The Slashback Video art exhibit is located at the Bearded Lady’s Mystic Museum in Burbank on Magnolia Blvd and seeks to bring together those nostalgic for the days of the video store.
The exhibit is made to resemble a video store one would find before the era of streaming with VHS tapes lining the walls alongside posters for the newest releases, candy and sports cards being sold at the cash register, and a catalog of upcoming tapes for rental.
With the name of the exhibit and artwork showcased, Slashback has an obvious bend towards horror and the macabre which might steer away some from wanting to visit but it’s an open place with people willing to answer any questions you have about the exhibit or just talk about the experience in general.
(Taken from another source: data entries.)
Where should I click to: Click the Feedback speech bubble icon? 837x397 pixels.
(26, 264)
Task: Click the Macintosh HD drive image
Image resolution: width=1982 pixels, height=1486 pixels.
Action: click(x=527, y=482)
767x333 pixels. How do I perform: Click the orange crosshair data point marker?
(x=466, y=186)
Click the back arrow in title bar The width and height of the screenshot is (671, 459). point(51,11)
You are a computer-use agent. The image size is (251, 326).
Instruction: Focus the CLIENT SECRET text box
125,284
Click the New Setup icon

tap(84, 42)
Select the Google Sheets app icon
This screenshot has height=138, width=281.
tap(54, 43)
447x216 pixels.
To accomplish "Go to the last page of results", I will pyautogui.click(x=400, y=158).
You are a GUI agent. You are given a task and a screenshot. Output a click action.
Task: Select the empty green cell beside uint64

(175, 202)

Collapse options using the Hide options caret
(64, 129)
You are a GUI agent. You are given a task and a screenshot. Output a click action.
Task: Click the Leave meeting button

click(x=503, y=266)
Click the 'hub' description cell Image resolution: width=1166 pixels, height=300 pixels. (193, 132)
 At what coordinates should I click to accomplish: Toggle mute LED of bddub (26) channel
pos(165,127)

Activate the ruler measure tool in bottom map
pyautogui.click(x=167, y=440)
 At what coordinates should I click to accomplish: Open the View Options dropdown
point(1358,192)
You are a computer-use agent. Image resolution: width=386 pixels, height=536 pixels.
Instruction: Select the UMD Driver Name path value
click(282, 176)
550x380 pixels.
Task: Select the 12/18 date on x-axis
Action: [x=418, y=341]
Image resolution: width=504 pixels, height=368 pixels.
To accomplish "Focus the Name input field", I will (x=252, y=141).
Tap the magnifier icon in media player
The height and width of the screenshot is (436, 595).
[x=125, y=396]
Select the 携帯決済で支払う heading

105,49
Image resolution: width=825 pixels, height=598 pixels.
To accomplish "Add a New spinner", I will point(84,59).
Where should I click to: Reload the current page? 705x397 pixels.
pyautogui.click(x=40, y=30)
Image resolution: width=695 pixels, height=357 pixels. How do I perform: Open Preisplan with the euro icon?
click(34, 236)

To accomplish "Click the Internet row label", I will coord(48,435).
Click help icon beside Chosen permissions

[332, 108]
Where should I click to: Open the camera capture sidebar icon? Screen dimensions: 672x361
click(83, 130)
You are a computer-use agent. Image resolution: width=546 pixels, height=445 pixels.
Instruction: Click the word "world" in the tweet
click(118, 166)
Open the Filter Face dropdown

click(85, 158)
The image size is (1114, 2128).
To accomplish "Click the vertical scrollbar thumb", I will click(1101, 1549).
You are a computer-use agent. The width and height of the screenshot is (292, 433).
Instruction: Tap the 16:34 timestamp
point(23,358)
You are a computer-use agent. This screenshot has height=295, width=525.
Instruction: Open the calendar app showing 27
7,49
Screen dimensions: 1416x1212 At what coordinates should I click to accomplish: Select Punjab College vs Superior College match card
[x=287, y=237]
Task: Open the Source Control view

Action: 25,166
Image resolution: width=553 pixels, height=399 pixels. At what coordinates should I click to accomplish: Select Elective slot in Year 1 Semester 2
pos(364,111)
Unlike an actual video rental store, you can’t rent anything as the exhibit itself exists to show off the artwork used on tapes throughout the decades and the amount of effort that would go into the video stores of old to catch the eye of any possible customer.
There’s also an area that showcases new original art for films from fans of the exhibit who want to show some respect and love for the entertainment they cherished.
A lot of the tapes and memorabilia at the exhibit are donated by fans and friends from their personal collection to show off and help give the event more to show.
In a recent interview, one of the creators for the Slashback exhibit, Ryan Turek, mentions what they’re willing to take into the collection from donators.
“Our whole thing is to try to find those VHS box covers that are visually exciting,” Turek said. “They don’t make art like that anymore.”
Turek is also the director of development for Blumhouse Pictures, a studio which specializes in the horror genre showcased at the exhibit, which just released the recent 2018 revival, Halloween.
Because of the level of care put into the design and artistic integrity of the exhibit, Slashback Video does a wonderful job at replicating and even reviving the feel of walking into a store to rent a video, a feeling that’s become almost entirely lost with each new generation who grow up to be embraced by the era of streaming.
One who visits the exhibit will find a variety of people looking to be taken back to their youth through aisles filled with the worn cardboard boxes of VHS tapes.
“I feel like I’m a kid again,” CSUSB student Bryant Venture recalled. “It reminds me of something like Hollywood Video with a lot of personality thrown in.”
Slashback Video is an interesting little oddity tucked away in the streets of Burbank that you might have completely missed out on but it’s more than worth spending an hour or two of your time there.
The exhibit officially opened on September 8th and will continue into the latter half of December. If you have no plans this Halloween, consider taking a few friends for a ride back in time.